Stephanie Guzzo ’07 navigates the cinder block labyrinth of the Cross Insurance Arena in Portland, Maine, like she’s been there a hundred times, though it was just the night before that the Harlem Globetrotters’ caravan of an 18-wheeler, a 20-foot truck and two tour buses pulled into town for a March afternoon game. After three months on the road, she’s gotten used to orienting herself quickly so she can focus on her job.

Guzzo has never played basketball, but since joining the Harlem Globetrotters’ extended North American tour on Christmas Day as the Red Unit’s athletic trainer, she’s lived and breathed the game. Hours before the exhibition game against the Washington Generals begins, the players are seeking Guzzo and her mobile athletic training room, a steel cart packed with everything from tape, markers and medicine to gum, shoelaces and tea. “Hey, Guzzie,” they greet her as they climb onto the taping table with sore shins, knotted calves and tight shoulders.

Like all the athletic trainers that came before Guzzo, the second female athletic trainer in the Harlem Globetrotters’ storied 89 years, she takes care of her 30 players’ medical needs, whether it’s taping ankles at lightning speed, dispensing ice packs and medicine or rehabilitating them.
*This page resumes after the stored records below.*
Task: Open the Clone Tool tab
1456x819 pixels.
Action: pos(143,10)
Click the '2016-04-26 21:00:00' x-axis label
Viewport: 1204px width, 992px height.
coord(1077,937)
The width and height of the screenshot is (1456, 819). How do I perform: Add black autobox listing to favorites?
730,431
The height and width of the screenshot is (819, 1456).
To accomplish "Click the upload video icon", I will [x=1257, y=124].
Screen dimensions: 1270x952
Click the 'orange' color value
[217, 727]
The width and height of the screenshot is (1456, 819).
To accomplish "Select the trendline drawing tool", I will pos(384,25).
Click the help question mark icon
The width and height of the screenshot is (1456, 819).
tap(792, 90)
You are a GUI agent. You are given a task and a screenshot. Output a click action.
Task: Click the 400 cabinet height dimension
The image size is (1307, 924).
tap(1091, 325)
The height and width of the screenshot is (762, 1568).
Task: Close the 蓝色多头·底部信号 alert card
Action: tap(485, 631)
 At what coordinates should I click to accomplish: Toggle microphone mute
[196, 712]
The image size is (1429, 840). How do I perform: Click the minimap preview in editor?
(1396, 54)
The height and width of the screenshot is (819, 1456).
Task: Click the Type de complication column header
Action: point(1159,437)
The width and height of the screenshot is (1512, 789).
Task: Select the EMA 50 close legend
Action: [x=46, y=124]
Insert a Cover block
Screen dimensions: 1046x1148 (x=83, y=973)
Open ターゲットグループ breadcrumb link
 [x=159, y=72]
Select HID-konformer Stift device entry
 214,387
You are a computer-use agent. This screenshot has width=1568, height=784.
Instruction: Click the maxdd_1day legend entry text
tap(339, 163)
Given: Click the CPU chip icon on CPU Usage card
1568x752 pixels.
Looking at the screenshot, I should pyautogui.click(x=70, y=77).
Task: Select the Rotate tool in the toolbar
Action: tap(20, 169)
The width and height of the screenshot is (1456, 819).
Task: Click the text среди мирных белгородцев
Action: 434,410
It’s very simple for her: The Globetrotters are professional athletes who are also really good at entertaining families and making kids laugh. They have acute and chronic issues, but it’s their job to get out there and play a game. It’s her job to make sure they can.

Making it Happen

Though Guzzo likes certainty and is a planner, these days she lives out of a suitcase and maintains that flexibility is the key to a life of constant travel. She entered Colby-Sawyer with the goal of earning a degree that would lead to medical school and a defined career, but then she fell in love with athletic training.

“Talk to anyone who knows me, and they’ll tell you I’m probably the most passionate athletic trainer you’ll ever meet,” said Guzzo. “I love my job; the Globetrotters are absolutely my family, and they’re so much fun that work doesn’t even seem like work. My number one responsibility is my athletes’ health, safety and well-being, and that’s what I do. I’ll always stay certified as an athletic trainer.”

An internship with the Dartmouth College football team cemented her love of athletic training, and Guzzo’s convinced the experience helped her get into Indiana State University, the country’s top graduate program for athletic training. As far as Guzzo is concerned, she wouldn’t have had a chance with Indiana State if it weren’t for Colby-Sawyer.

“I love Colby-Sawyer, and it prepared me 100 percent for graduate school, especially the Capstone project because I had to do a lot of research,” says Guzzo, whose graduate thesis on active muscle cooling was published in the November 2014 issue of the International Journal of Athletic Therapy and Training. “I learned from professors in the field who still practiced every day, and you don’t see that often. Colby-Sawyer prepared me not just for graduate school but also for the world. I got a really good education.”

Her work with the football and women’s soccer teams at Indiana State led to her first job as an assistant trainer at Becker College in Leicester, Mass., where she was head athletic trainer for the football team. Her experience with the Division III college led to a four-year stint at St. Mary’s College in Maryland. When the Harlem Globetrotters were looking for two new athletic trainers, she was hired out of a pool of 200 applicants and hit the road for tours around the United States, Canada and South America.

A Magic Circle

The crowd of Maine families cheers when the Globetrotters’ familiar theme song “Sweet Georgia Brown” fills the arena. Guzzo heads for the bench with a giant duffle full of basketballs and extra sneakers while her players take the floor to form the famous Magic Circle. She keeps an eye on them as they spin basketballs on one finger and pass the balls almost faster than the eye can follow, and she gets a shout-out when the players are introduced.

She collects the players’ warm-up gear as they dance their way into the beginning of the game, then takes a seat next to the court, ready, if needed, to use her athletic training expertise but knowing it’ll be a good day for her road “fam” if she isn’t called on for anything more than water, ice and enthusiastic support.